North America’s three rosy-finch species – Black, Brown-capped, and Gray-crowned – nest along talus slopes and snowfields up to 14,000 feet, among the highest altitudes for any birds in North America. These uncommon birds forage for insects and seeds on bare soil amid sparse tundra vegetation, traveling in small flocks that, because they seldom encounter humans, can be surprisingly tame. Due to the inaccessibility of their habitat, however, many of the surveys traditionally used to assess trends in rosy-finch populations miss them almost completely. In winter, these birds descend to lower elevations, but their nomadic habits still make it hard to estimate their numbers.

Now, the threat of climate change is spurring new urgency throughout the Southwest to learn more about the health of rosy-finch populations, and predict what could become of them as the snowy reaches where they live warm up.

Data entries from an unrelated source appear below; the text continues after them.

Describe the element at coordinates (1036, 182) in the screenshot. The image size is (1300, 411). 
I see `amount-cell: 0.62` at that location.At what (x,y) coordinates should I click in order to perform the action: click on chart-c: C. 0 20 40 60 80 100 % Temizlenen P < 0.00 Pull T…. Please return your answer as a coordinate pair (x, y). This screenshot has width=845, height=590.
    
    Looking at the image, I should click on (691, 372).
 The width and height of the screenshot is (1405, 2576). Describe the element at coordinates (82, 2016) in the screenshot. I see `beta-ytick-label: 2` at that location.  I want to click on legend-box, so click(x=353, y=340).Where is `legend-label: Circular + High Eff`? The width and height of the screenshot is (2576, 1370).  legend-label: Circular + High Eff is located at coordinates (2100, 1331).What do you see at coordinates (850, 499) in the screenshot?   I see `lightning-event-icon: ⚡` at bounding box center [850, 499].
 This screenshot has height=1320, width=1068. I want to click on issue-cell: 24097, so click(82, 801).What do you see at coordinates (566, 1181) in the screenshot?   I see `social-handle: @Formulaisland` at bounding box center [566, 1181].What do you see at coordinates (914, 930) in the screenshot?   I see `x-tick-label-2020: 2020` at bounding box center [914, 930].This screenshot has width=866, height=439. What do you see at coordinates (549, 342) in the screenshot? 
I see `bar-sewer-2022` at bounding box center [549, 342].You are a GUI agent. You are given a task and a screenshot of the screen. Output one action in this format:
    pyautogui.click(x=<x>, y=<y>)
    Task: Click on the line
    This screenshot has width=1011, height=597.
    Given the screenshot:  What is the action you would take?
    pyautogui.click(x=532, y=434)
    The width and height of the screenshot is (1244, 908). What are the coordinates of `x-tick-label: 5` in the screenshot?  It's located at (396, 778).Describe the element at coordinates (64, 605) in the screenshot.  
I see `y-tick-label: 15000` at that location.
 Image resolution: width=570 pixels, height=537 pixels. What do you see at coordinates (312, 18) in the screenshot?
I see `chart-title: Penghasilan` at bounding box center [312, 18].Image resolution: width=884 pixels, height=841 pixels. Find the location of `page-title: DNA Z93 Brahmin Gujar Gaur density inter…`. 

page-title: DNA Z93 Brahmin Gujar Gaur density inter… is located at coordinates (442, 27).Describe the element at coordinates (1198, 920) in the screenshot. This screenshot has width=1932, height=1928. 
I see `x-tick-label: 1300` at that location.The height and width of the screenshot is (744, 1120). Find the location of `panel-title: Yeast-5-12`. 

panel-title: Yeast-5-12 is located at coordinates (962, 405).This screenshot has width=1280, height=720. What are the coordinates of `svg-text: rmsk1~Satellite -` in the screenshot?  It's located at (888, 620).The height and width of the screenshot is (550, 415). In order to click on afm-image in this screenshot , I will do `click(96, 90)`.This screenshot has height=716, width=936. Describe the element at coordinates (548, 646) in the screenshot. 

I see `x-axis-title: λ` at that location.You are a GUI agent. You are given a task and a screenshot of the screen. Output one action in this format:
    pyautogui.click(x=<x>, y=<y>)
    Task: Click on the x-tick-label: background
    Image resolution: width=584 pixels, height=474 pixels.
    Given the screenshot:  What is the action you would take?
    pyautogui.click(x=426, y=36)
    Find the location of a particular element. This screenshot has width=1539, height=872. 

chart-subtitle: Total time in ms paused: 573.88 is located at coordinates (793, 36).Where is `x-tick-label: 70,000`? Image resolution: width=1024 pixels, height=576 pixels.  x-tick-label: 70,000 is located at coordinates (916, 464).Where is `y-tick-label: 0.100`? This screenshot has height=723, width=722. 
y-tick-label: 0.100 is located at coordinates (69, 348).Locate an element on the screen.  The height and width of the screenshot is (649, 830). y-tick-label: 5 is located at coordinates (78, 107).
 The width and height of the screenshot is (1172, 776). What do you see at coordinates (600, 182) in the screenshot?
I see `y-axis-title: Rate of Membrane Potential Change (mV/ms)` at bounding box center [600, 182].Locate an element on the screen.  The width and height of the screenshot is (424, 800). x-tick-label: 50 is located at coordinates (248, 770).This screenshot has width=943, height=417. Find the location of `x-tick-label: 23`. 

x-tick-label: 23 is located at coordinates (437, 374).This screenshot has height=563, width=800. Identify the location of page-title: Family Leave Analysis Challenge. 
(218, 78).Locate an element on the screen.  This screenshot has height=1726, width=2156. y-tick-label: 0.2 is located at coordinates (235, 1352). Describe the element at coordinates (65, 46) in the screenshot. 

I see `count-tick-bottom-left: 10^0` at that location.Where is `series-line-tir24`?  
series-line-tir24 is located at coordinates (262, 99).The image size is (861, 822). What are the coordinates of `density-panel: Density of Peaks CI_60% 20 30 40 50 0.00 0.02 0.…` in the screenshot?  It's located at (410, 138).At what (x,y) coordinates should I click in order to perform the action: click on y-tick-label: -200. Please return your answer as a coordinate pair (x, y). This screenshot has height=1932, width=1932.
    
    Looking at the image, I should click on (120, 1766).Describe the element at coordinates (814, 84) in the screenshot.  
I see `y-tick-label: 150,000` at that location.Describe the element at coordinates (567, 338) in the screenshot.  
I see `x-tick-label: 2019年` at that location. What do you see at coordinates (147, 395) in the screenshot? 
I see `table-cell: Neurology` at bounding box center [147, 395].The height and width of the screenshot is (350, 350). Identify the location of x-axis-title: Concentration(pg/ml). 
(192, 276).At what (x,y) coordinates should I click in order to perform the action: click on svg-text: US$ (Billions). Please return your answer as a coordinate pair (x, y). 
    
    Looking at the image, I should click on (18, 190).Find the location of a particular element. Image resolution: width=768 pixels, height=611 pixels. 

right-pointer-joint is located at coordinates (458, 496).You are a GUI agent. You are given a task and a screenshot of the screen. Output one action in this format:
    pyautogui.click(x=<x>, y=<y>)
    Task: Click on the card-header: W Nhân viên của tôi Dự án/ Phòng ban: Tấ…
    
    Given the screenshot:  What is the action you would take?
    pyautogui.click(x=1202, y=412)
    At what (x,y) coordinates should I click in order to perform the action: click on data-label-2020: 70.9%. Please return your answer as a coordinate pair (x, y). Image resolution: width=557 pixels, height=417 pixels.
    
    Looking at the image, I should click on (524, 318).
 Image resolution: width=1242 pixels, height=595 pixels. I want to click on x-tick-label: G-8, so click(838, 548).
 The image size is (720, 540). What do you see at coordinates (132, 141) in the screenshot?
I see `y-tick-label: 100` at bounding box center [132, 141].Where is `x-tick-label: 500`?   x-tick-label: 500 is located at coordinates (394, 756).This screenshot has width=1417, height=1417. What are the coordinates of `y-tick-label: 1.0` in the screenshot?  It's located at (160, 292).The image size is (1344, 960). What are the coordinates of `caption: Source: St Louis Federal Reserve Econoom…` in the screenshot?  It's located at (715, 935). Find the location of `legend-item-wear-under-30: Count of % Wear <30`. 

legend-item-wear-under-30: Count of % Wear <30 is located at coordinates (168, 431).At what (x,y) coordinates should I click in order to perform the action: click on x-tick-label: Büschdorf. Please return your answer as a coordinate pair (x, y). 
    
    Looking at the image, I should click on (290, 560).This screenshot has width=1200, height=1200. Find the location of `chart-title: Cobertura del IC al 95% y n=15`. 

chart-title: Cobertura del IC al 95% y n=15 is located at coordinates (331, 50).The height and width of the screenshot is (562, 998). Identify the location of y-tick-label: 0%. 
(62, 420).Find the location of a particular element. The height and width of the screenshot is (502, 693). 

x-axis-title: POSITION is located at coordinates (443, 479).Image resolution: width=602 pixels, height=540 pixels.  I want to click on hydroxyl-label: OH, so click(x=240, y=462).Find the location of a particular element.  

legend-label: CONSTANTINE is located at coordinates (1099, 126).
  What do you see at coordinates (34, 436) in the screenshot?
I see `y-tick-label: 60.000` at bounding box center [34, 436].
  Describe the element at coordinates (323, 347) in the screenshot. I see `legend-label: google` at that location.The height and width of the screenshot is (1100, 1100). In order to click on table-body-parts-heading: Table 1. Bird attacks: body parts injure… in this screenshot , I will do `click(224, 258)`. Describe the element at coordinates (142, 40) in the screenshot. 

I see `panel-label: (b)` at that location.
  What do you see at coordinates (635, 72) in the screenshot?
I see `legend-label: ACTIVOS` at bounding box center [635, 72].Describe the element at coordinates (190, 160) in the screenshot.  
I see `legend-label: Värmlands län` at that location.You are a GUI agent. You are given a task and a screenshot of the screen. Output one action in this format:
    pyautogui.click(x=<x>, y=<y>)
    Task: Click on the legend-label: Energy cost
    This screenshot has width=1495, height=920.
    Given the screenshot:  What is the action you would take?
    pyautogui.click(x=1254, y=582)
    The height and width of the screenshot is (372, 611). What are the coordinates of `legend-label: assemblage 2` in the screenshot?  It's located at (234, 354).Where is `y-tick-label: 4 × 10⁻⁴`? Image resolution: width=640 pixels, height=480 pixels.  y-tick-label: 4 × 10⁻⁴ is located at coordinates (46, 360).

In New Mexico, all three species can be found in winter at Sandia Crest, near Albuquerque, where they are banded from November through March each year as part of the Rosy-Finch Project, run by Rio Grande Bird Research. In Utah, the Sageland Collaborative also fits birds with leg bands containing microchips that can be “read” by special high-tech feeders hosted by ski resorts, allowing researchers to follow the movements of individual birds over time and estimate their lifespans. (So far, some tagged birds have continued to reappear for three years.)

Meanwhile, the Rosy-Finch Working Group, formalized in 2021 and including representatives from state agencies, nonprofits and universities throughout rosy-finches’ range, seeks to develop improved, standardized survey methods to accurately monitor rosy-finch populations. One study conducted by Colorado Parks and Wildlife and finalized this year found the state has an estimated 115,000 to 150,000 Brown-capped Rosy-Finches – a surprisingly healthy population.

Matt DeSaix, a Ph.D. student with Colorado State University’s Bird Genoscape Project, headed up a recent genetic analysis of Brown-capped Rosy-Finches, with an eye to both the species’ current genetic health and what the future might hold. He and his colleagues sequenced genes from feather and blood samples collected from birds at 11 sites spanning the species’ breeding range. They found no concerning lack of genetic diversity, nor any evidence of inbreeding at any of their sites, supporting the conclusion that the population is robust.

DeSaix’s project combined two methods of forecasting what might happen to rosy-finches in a warming world. His analysis suggests that good rosy-finch habitat will contract and that some amount of natural selection will have to take place for the birds to continue to flourish in the places they currently live. But he cautions that we still don’t know enough about these birds and how they use their habitats to say for sure what will happen.

The Rosy-Finch Working Group is already striving to identify potential ways to help buffer rosy-finches against the worst effects of climate change. Possibilities the group hopes to explore include improving habitat in the birds’ lower-elevation winter ranges by promoting native plants and fighting invasive weeds, and physically removing trees that may encroach upslope into rosy-finches’ winter foraging habitat as temperatures warm.